3 そして、門真市情報公開条例第6条の第1号には
「個人に関する情報(事業を営む個人の当該事業に関する情報を除く。)であって、
当該情報に含まれる氏名、生年月日その他の記述等により特定の個人を識別する
ことができるもの(他の情報と照合することにより、特定の個人を識別することができ
ることとなるものを含む。)又は、特定の個人を識別することはできないが、公にする
ことにより、なお個人の権利利益を害するおそれがあるもの。ただし、次に掲げる情
報を除く。
ア 法令若しくは条例(以下「法令等と」という。
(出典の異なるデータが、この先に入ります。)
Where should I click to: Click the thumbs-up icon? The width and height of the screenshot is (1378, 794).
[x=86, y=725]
)の規定により又は慣行として公に
され、又は公にすることが予定されている情報
イ 公務員の職務の遂行に係る情報に含まれる当該公務員の職に関する情報
ウ 人の生命、身体、健康、財産又は生活を保護するため、開示することがより必
要であると認められる情報
と規定されており、個人を識別できる氏名、生年月日、住所(住所が条例の規定上
「その他の記述等により特定の個人を識別できるもの」に該当することは明かである。
)等は、情報公開請求があっても、開示しないことができるとなっているのである。
従って、これら個人情報は例外として、情報公開の対象としないことになっているので
あるから、原則公開であるから、公開するべきであるとする原告の主張は当たらない。
4 原告は、本件情報公開請求で対象としている12団体の役員の氏名、住所について 、
その請求の目的を「錯乱・暗黒行政の実態調査」であるとしている。
これは、被告門真市の行政が錯乱しており、その行政の実態は、暗黒であるからこ
れを調査し、暴かなければならない、と言うことであると解釈をせざるを得ない。
そして、必然的に対象となっている12団体ないしその役員も原告が言うところの門
真市の「錯乱・暗黒行政」に協力している、或いはその疑いがあるとも解さざるを得な
いことになる。
門真市情報公開条例の目的が、広く市民に行政の実態を知らしめ批判すべきは、
批判を受け、また、市民に取って好ましきは、その評価を受けるべき性格を持ってい
るにも拘わらず、一方的に市が錯乱・暗黒行政を行なっているものと決め付けている
のであり、このような目的を持って情報公開請求をするのは、請求権の濫用であり、
先ず、市はこれに応ずる必要はないと言わなければならない。
原告の請求が、何か、「ためにする」という強い傾向が見られるのは、一市民として
の請求の形をとっているが、現実に原告が門真市議会議員と言う公職にある立場か
らすれば、その影響力は大きく無視できないものがある。
このような請求目的を持 った本件情報公開請求は、議員としての政治活動に名を
借りて、あたかも門真市の行政が全て非民主的であると非難・中傷することになるの
であって、これは如何な公職にある者といえども許されるべきことではない。
これは、門真市の行政が如何に悪いものであるかと言う独自の偏見をもって、マイ
ナスイメージを植え付けようとする原告特有のネーミング戦術である。
5 原告が、この手法を持って、門真市議会議員という公職にありながら、これまでイン
ターネット上やビラにより個人を非難中傷してきたことは、幾多の資料によって明らか
であるが、この点は整理の上追って証拠として提出する。
6 原告が本件訴状で引用している大阪地方裁判所第18民事部平成15年7月14日
付けの判決の事案に即して言えば、この件では、原告は、情報公開請求日である
平成14年5月23日の10日以上前の5月10日にその請求に係る38団体の団体
名、代表者氏名を議員の立場で入手しておきながら(乙第1号証、ただし作成日付
けは5月8日)、請求日の前日である22日に「君、門真を売りたもうことなかれ」「各
種団体による合併要望書で会員無視の不正手続きが次々に発覚」「自治連合会で、
人権啓発推進協議会で、老人クラブ連合会で」「会長らだけの勝手な判断で、理事
会・会長会にもかけないで、会員に全く知らせないで」などと題し、殊更センセイショ
ナルに書きたて、個人を誹謗中傷しているのである。
自らこの件で提出している乙第2号証(平成5月28日作成)にも同内容の記載が
ある。
如何に市会議員であるとは言え、知り得た情報を基にこのような個人攻撃とも取
れる表現の文書を多数人の目に晒すことが、際限なく許されるのであろうか、と疑
問を抱く訳で、否、市会議員であるが故にもっと節度のある議員活動が要請される
のではあるまいか、と考えるしだいである。
情報公開の重要性は、被告もこれを認めるが、これによって得た情報を個人攻撃
に使うなどと言うことは、基本的に許されることではなく、そのような目的を持った情
報公開請求は、権利の濫用であると言わなければならない。
本件請求に係る情報もこれを原告に開示すれば、同様の個人攻撃に使われる蓋
然性が極めて高いものであることは、上記本件情報公開請求の目的について述べ
たことから明かであると思料する。
第2 原告の損害については、不知である。